[Items from a dataset]
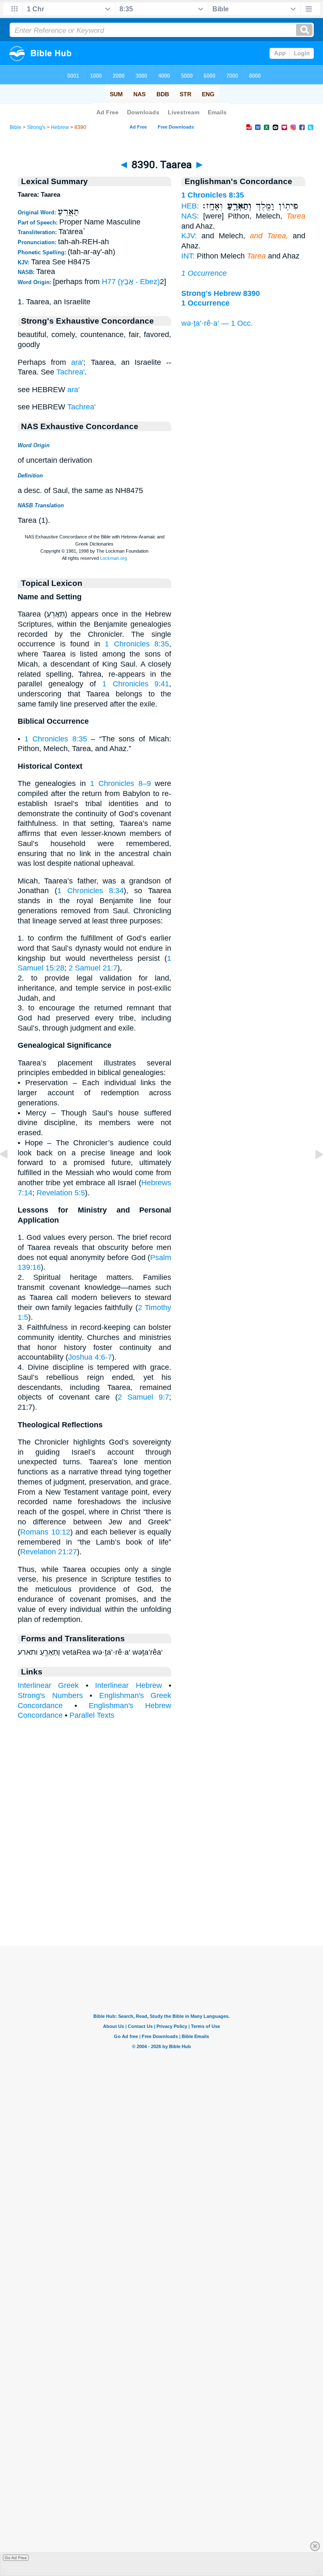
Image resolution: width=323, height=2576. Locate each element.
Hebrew (60, 127)
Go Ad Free (16, 2557)
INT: (188, 256)
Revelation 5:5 (61, 1193)
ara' (77, 362)
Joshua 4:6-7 (90, 1357)
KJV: (189, 236)
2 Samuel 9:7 (143, 1397)
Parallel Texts (91, 1715)
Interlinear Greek (48, 1685)
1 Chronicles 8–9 (120, 783)
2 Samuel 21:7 (93, 968)
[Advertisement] (161, 1893)
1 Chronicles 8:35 (137, 644)
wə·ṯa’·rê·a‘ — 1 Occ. (217, 323)
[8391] (312, 1173)
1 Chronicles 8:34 (90, 890)
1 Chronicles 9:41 (135, 684)
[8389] (10, 1173)
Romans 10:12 (45, 1532)
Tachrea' (70, 372)
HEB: (190, 206)
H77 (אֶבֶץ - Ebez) (131, 281)
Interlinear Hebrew (128, 1685)
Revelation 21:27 (48, 1552)
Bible (15, 127)
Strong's (36, 127)
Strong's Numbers (50, 1695)
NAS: (190, 216)
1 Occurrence (204, 273)
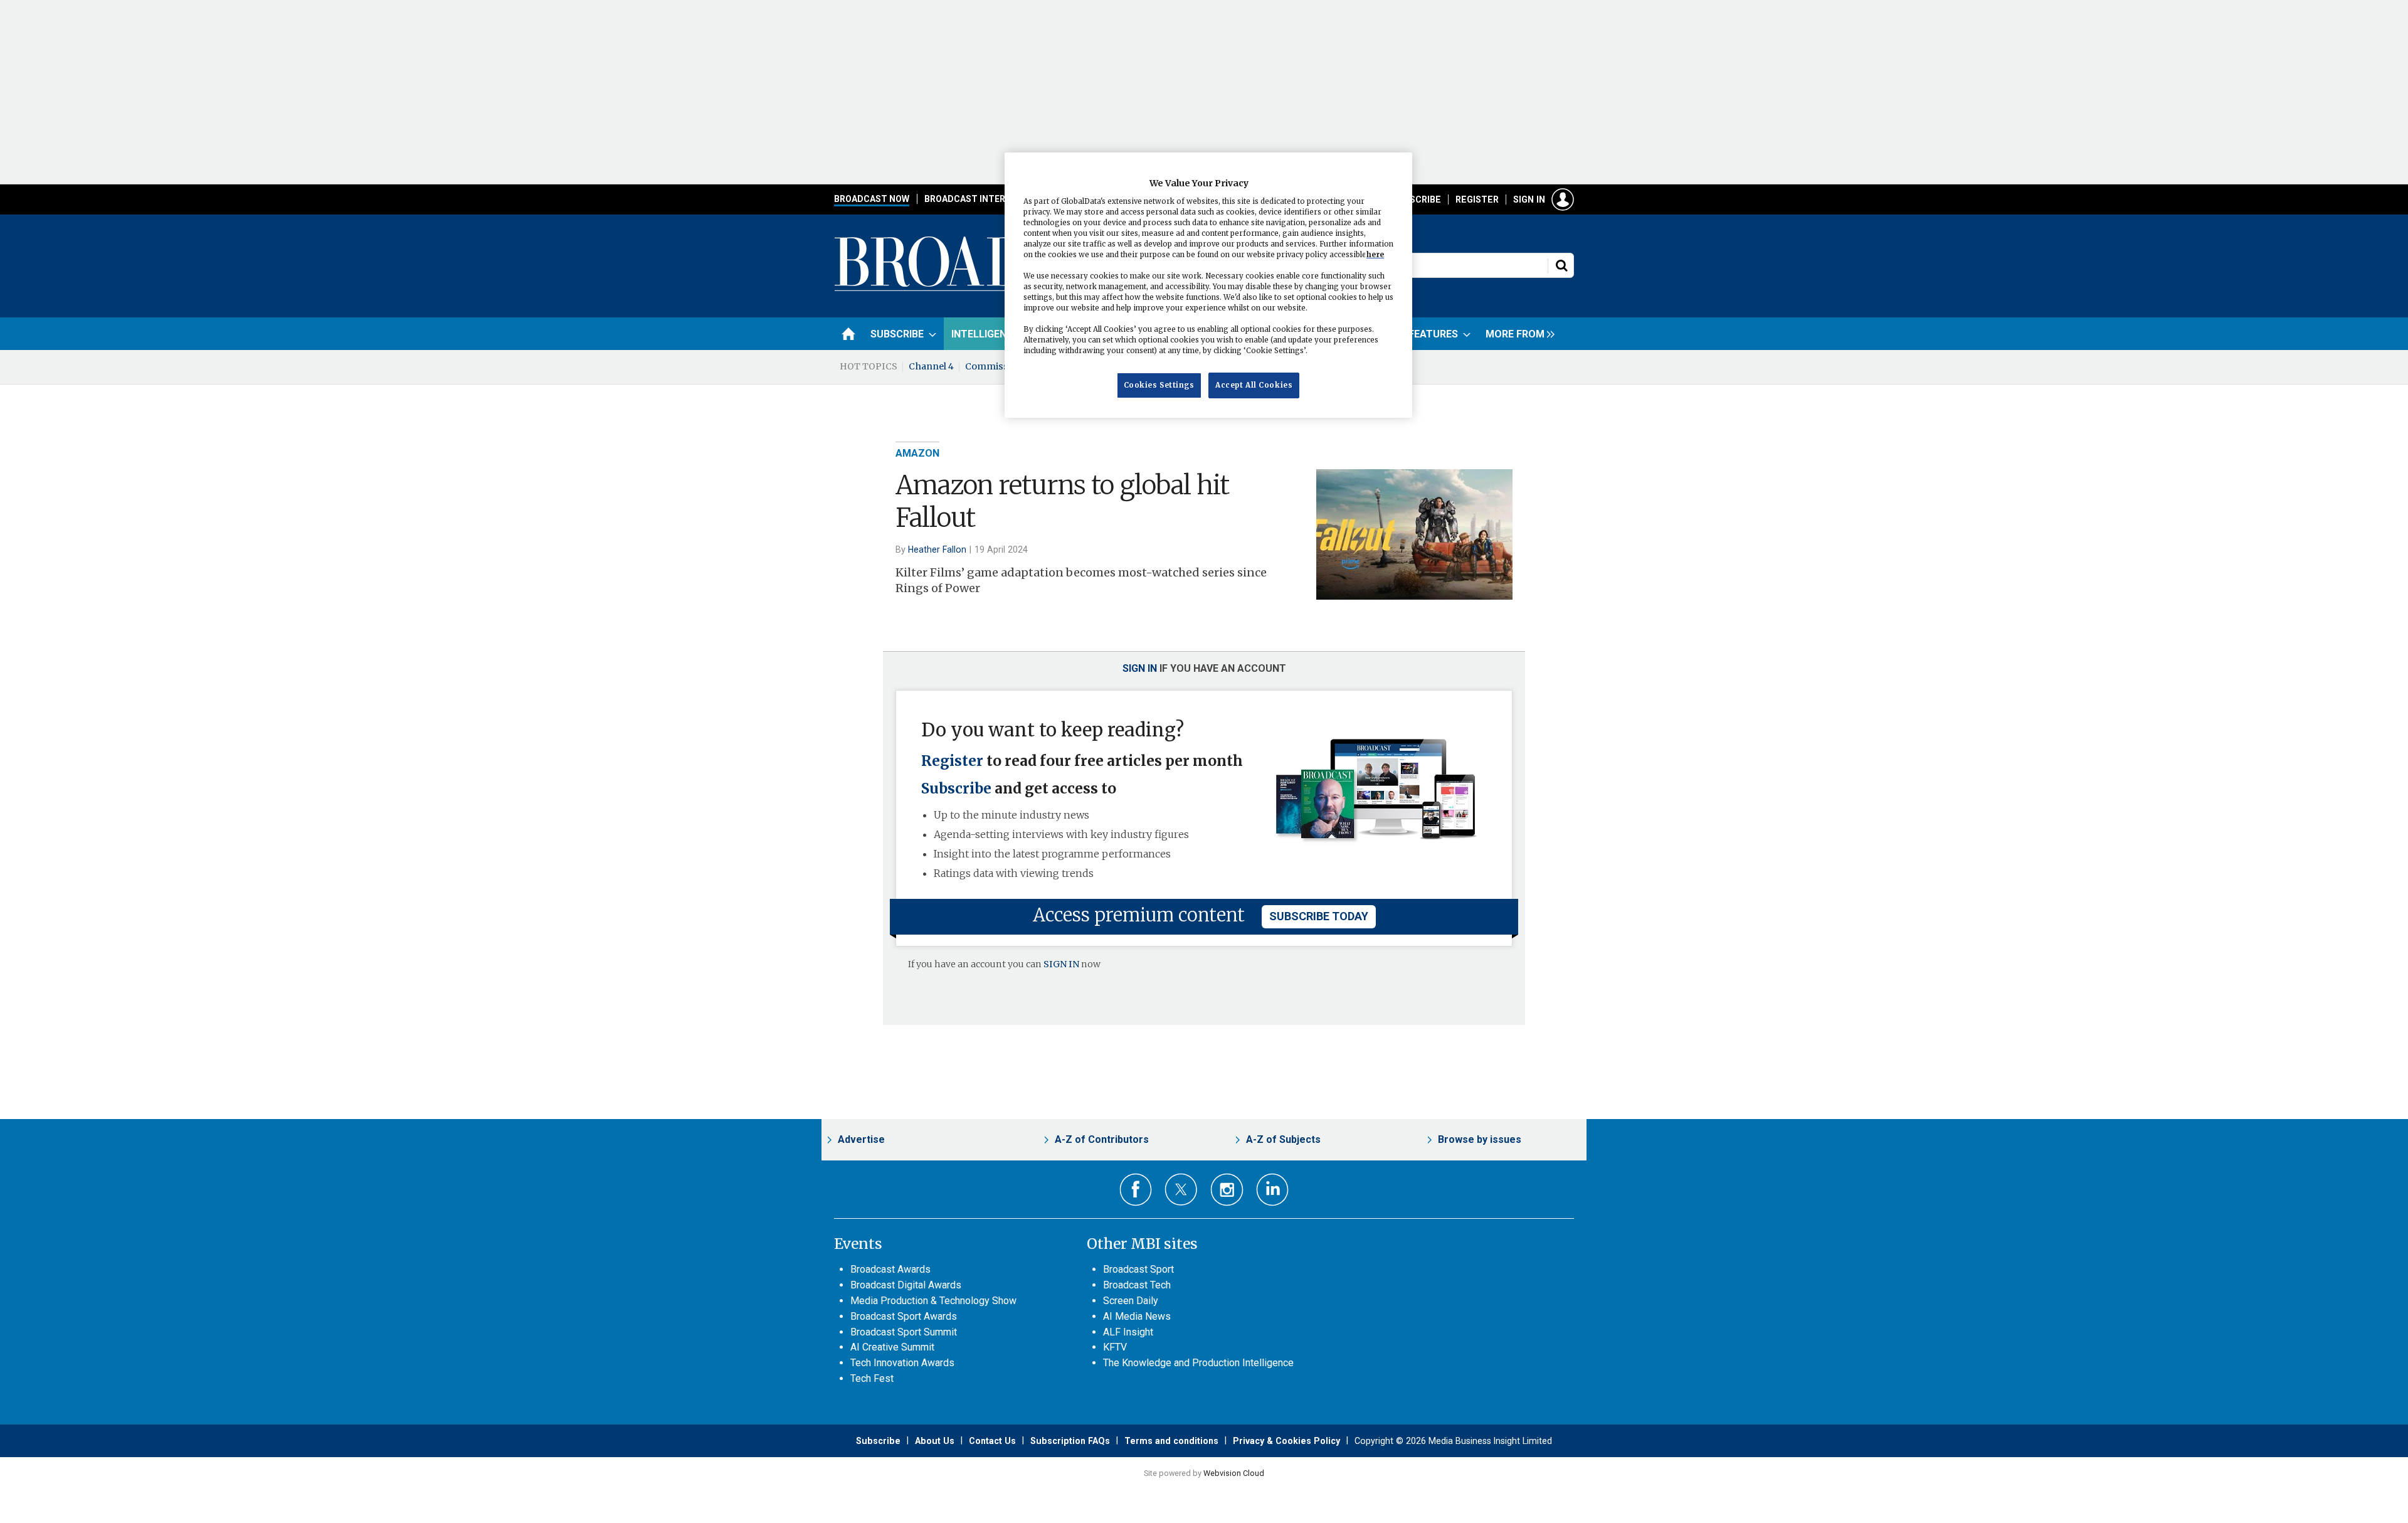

WORK ITEM ::
The entries are to be printed exactly as written; the pictures are to be left out.

COMPLETED EXERCISE ::
Image resolution: width=323, height=2576. Locate each element.
Hebrew (60, 127)
Go Ad Free (16, 2557)
INT: (188, 256)
Revelation 5:5 (61, 1193)
ara' (77, 362)
Joshua 4:6-7 (90, 1357)
KJV: (189, 236)
2 Samuel 9:7 (143, 1397)
Parallel Texts (91, 1715)
Interlinear Greek (48, 1685)
1 Chronicles 8–9 (120, 783)
2 Samuel 21:7 (93, 968)
[Advertisement] (161, 1893)
1 Chronicles 8:35 (137, 644)
wə·ṯa’·rê·a‘ — 1 Occ. (217, 323)
[8391] (312, 1173)
1 Chronicles 8:34 (90, 890)
1 Chronicles 9:41 (135, 684)
[8389] (10, 1173)
Romans 10:12 (45, 1532)
Tachrea' (70, 372)
HEB: (190, 206)
H77 (אֶבֶץ - Ebez) (131, 281)
Interlinear Hebrew (128, 1685)
Revelation 21:27 (48, 1552)
Bible (15, 127)
Strong's (36, 127)
Strong's Numbers (50, 1695)
NAS: (190, 216)
1 Occurrence (204, 273)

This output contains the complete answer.